* _EXERCISE TASKS_:
1. Answer these questions about the post on sport:
(a) During what activity does the writer say many a diplomatic solution has been agreed?
(b) Which sports does the post list as British inventions?
(c) What kept diplomatic life from allowing regular participation in sport?
2. Extend the post on the sporting life, picking up after its final sentence.

== EXCERPT ==

Sir Guestling on the WWW again
A word about the sporting life.
I am a sports fan and have when the spirit moved me taken part in quite a few. Can't say I ever excelled at any but I could hold my own from time to time. The nomad nature of the diplomatic life did not lend itself to regular participation, although opportunities were taken where possible and many a diplomatic solution has been agreed during 18 holes of the old dimpled white ball being whacked.
Britain is the inventor of many world wide sporting pursuits football, rugby, cricket etc. that we spread round the world, through empire and to all parts of the globe. Early amateur beginnings have grown into major giant commercial, worldwide cash generating industries, with huge sponsorship, massive governing bodies, large rewards and all of the attendant media that inevitably accompany, quite literally, the whole circus that these huge sports have become. If you are into sports, then I am sure many of us still enjoy watching or playing the actual sport itself, irrespective of the attendant politics and self-interest. Sport can be inspiring, breathtaking, thrilling and at times can lift you out of your seat. Who, when supporting one's favourite or national team, has not hidden behind the sofa whilst the tension becomes palpable during a vital match? Sport enriches our cultural heritage and most of the time brings us closer together.

===
== SUPPLIED ENTRIES ==

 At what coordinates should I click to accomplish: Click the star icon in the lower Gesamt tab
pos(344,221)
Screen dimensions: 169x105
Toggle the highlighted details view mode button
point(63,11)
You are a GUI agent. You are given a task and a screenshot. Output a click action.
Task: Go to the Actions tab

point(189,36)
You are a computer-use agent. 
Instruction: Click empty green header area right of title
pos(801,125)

===
== SUPPLIED ENTRIES ==

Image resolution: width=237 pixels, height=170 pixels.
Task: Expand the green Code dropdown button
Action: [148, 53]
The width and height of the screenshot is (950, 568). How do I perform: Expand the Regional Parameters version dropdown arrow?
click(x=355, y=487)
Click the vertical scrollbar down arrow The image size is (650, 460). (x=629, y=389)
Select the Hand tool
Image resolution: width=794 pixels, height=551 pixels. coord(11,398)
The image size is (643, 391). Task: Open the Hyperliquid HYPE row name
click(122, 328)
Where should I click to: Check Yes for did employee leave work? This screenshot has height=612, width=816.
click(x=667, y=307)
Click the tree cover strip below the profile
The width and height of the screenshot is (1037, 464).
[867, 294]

===

* _ANSWERS TO THE PROBLEMS_:
1.
(a) During 18 holes of golf, with "the old dimpled white ball being whacked."
(b) Football, rugby and cricket.
(c) Its nomad nature.

2.
Like all endeavours, it does have a dark side, guilty of cheating, drugs, corruption, danger and bitter rivalries, it reflects society and mirrors all of its incumbent frailtities. Look at athletics, cycling and the machiavellian saga that is FIFA!
It can be very amusing.
I once played in a football match many, many, years past, when pitches were not the best, only the outer parts of the playing area were really negotiable, the middle was like a quagmire. The ball was passed into the centre circle where the mud was at it's thickest, naturally it stuck fast, four players, two of each team came racing in as quickly as the pitch would allow, each of them eyes, fixed on the ball and each thinking that a big kick would be required to move it. They all converged at the same time and in their effort to collect the football all four lost their balance slid in a heap,in doing so the impact burst the ball, they managed to pick themselves up, however the mud was so clingy that each of them had their shorts pulled off! Much hilarity, embarrassment and abandoning of the game as it was the only ball that either team had. If YouTube had existed then, the video would have gone viral, it was like synchronised swimming so perfectly did they converge!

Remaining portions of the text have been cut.